Objectifs de recherche
L’objectif général de ce projet est d’élaborer un modèle spatial capable d’estimer les coûts de récolte en considérant les obstacles majeurs, la forêt résiduelle (rétention) ainsi qu’une distribution variable des volumes à prélever en forêt boréale québécoise.
Les objectifs spécifiques visent à :
(1) Sélectionner une méthode efficace d’estimation de la distance de débardage à partir d’un plan de récolte forestière en forêt boréale québécoise.
(2) Déterminer les effets de l’estimation du volume et de sa distribution dans le bloc de récolte sur la distance de débardage.
(3) Déterminer les effets de la distance de débardage et la distribution variable des volumes à prélever sur le coût de récolte de ces deux variables.
(4) Proposer un modèle capable d’estimer les effets de la distance de débardage et la distribution variable des volumes à prélever sur le coût de récolte de la coupe partielle et à rétention variable en forêt boréale.

★ ★ ★ ★ ★

Recopiez le passage du texte sur les objectifs de recherche qui va de « Les objectifs spécifiques » à « ces deux variables. », en substituant « distance de transport » à « distance de débardage ».

Données de coordonnées des éléments:

★ ★ ★ ★ ★

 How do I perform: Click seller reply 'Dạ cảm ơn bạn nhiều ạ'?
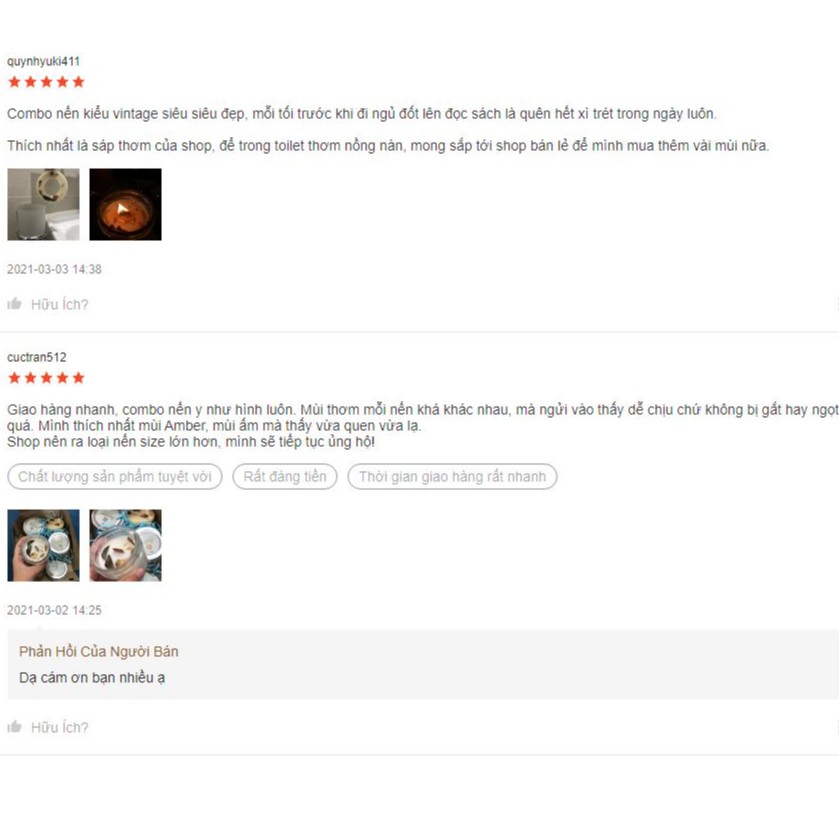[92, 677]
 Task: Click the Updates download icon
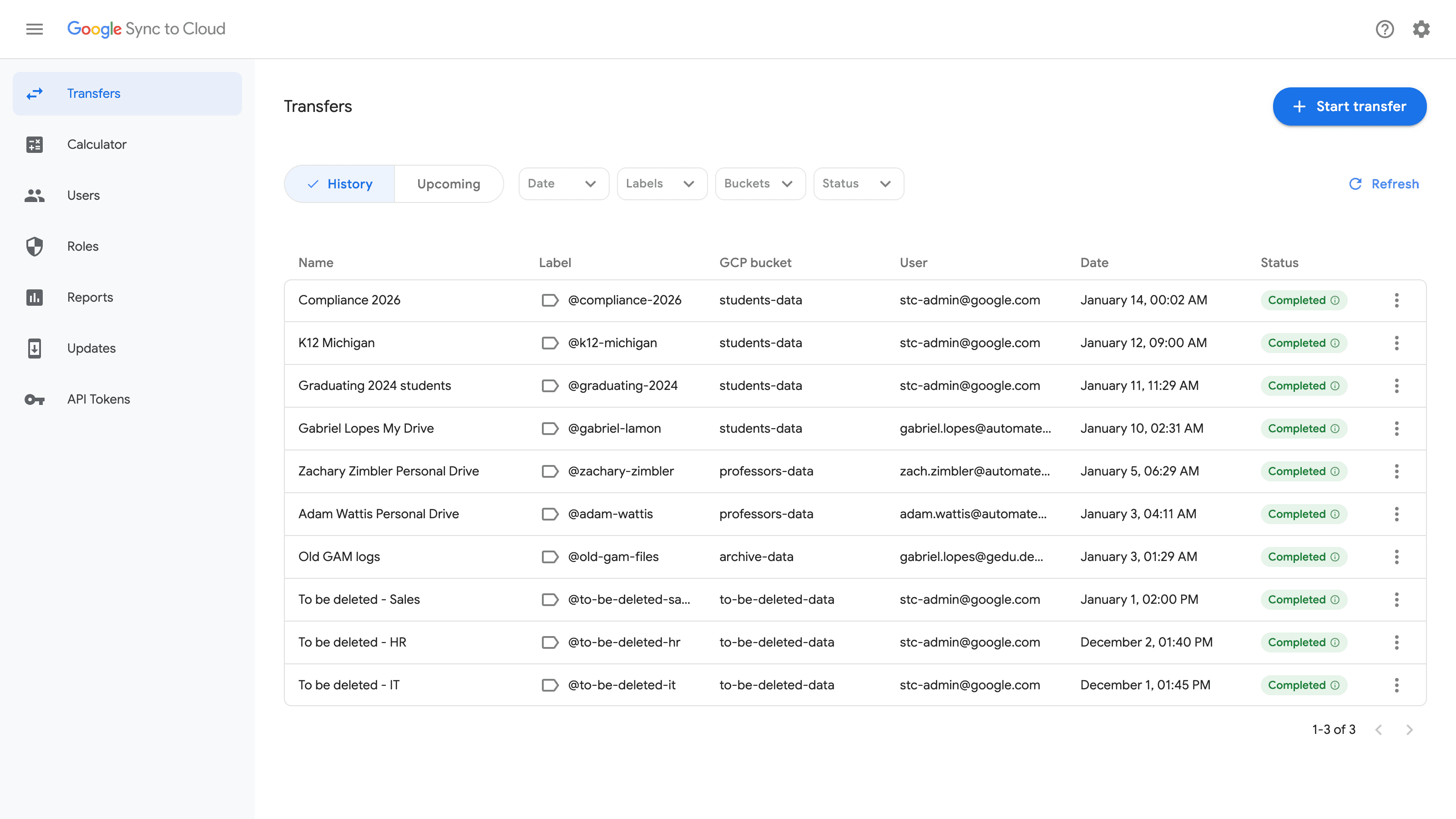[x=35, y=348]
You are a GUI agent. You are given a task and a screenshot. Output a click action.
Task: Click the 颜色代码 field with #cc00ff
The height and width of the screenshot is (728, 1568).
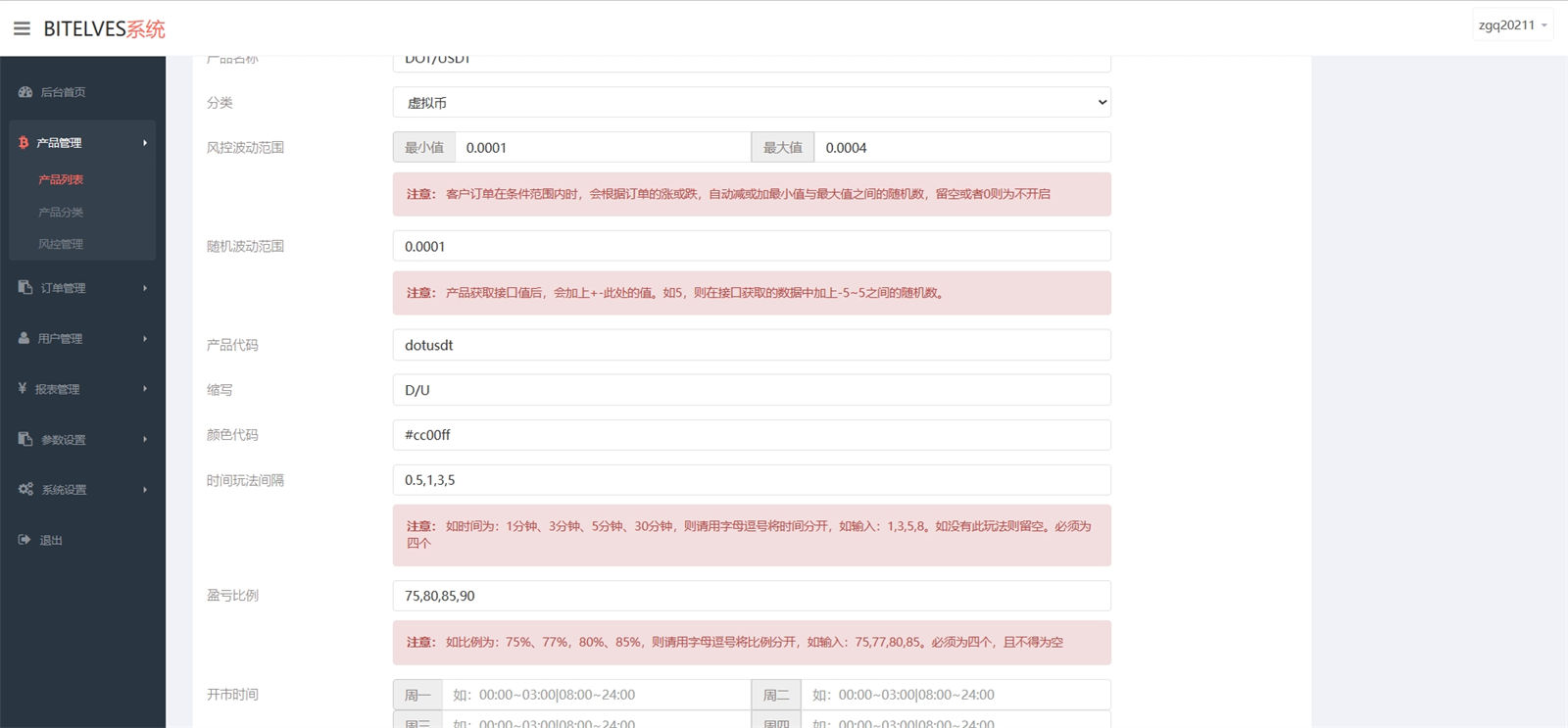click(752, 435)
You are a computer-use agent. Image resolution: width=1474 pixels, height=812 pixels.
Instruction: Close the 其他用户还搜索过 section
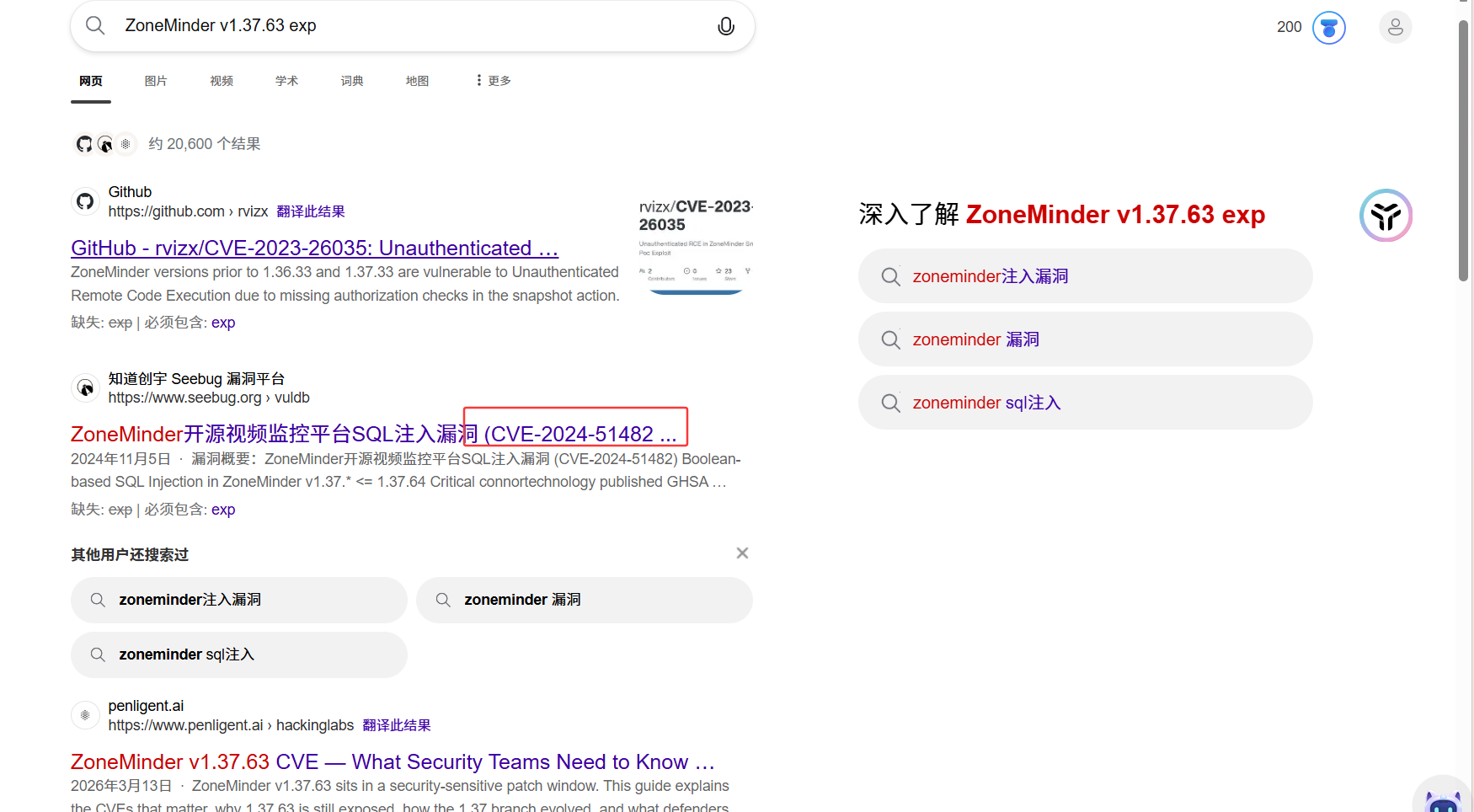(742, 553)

★ ★ ★ ★ ★

**Réponse**
Les objectifs spécifiques visent à :
(1) Sélectionner une méthode efficace d’estimation de la distance de transport à partir d’un plan de récolte forestière en forêt boréale québécoise.
(2) Déterminer les effets de l’estimation du volume et de sa distribution dans le bloc de récolte sur la distance de transport.
(3) Déterminer les effets de la distance de transport et la distribution variable des volumes à prélever sur le coût de récolte de ces deux variables.